The Purest Writerly Joy

Santa Claus is a close personal friend of mine. I’ll bet you didn’t know that (except for you, Santa, who I know are reading this blog up there at the North Pole). My perambulations have brought me into contact with lots of people around the world, so — the rest of you — don’t look so surprised. Why do I bring up my friendship with the Jolly Old Elf at the end of June? Well, last winter, I read an article he wrote for a newspaper about his visit to a certain town in Iowa. (Yes, Santa keeps his hand in at writing — why else would he be reading a blog about the writing life? — his life isn’t all about toy-making. Trust me: the immortal soul who annually writes the longest list in the world is a writer of the highest order {not to mention all those millions and millions of notes he leaves beside the plates of cookies and glasses of milk left out for him — he writes fast and he writes well}. And anyone who checks said list twice is also an editor, which all good writers also have to be.)

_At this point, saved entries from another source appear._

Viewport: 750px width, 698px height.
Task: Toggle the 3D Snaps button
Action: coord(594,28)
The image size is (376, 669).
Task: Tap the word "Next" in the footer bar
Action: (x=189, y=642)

But anyway, this article of Santa’s that I read. He’d been to this town in Iowa, and he’d ridden in their Christmas Parade. But what he loved the most was talking to the children — meeting them one by one, seeing the wonder in their eyes, hearing the requests for those wonderful visions dancing in their heads. (FWIW, most kids today no longer dream that much about sugar plums.) In one of his encounters that touched Santa (and his readers) most deeply, he was able to reassure a child who was deeply worried. The little one was spending Christmas away from home, at Grandmother’s house (which was probably over the river and through the woods) — and was half-sick with worry about the ramifications that would have for Santa’s Christmas Eve visit. “Don’t worry,” Santa Claus told this wee one. “I know the way to Grandmother’s house, too.” And the child was immensely relieved. And seeing that relief that his words had brought was a greater joy, a greater fulfillment for Santa than he gets from the actual toy deliveries themselves.

Delivering those toys, I suppose, is somewhat like a farmer sowing a field. Santa knows his work will bring delight in the morning, but he can’t see the joy directly. He can’t ever see it with his own eyes. By the Rules of Christmas, he has to be long gone by the time the first sleeper tiptoes from bed to peep around the doorframe at the wondrous changes that have taken place in the night watches, in the hour of the kneeling oxen.

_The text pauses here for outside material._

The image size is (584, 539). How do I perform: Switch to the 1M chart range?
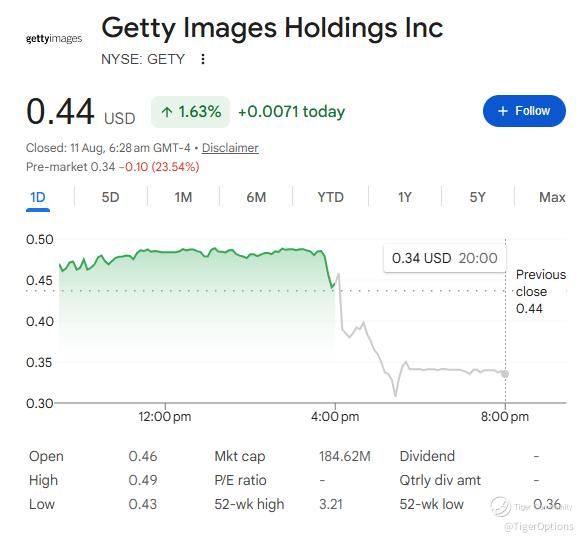coord(183,197)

Santa’s main job has a lot in common with that of a writer. See the connection? We labor in isolation at our own North Poles, wherever they may be. Long months go by, and we pile up words and pages, much like Santa stacks up those bales of toys — the whistles and the balls and the whips that crack. Like Santa, we deliver. The manuscript goes out through the driving snow, out into oblivion. Once it’s gone, we’re left in the boreal darkness, drinking our hot chocolate, gazing in weary commiseration at the exhausted elves, wondering how our words are faring Out There at the place they went to. And after about two nights of deep sleep, we wander restlessly back to the workshop. We roll up our sleeves, pick up our tools, and start the whole wild, mad, paint-sloshing, industrious process again. Because that’s what we’re here to do.

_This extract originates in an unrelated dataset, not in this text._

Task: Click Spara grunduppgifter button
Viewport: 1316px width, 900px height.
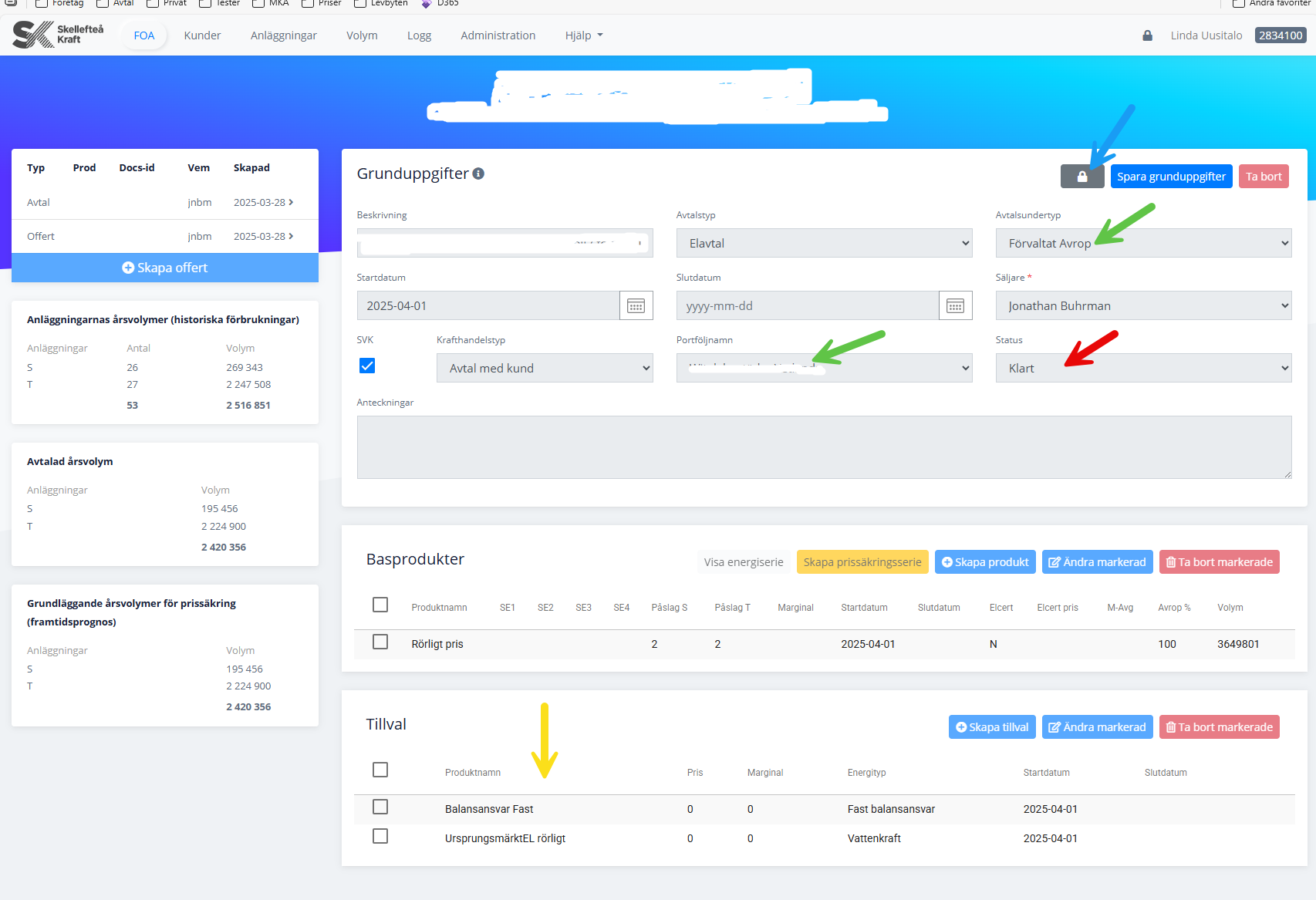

But like Santa Claus, we don’t really know how our stuff went over for eleven months. (I use that number symbolically. For writers, it may be a good deal longer than that.) The moment Santa knows he pulled it off is when those letters start rolling in. The awareness comes home to him then that he’s provided what those kids wanted, and they’re relying on him to provide it again. Then, with operations well underway at the Pole, he journeys out to towns like that one in Iowa, and he meets them . . . the ones he labors for. Their faces reassure him that of all the things he might have done with his immortal life, he’s chosen the right one.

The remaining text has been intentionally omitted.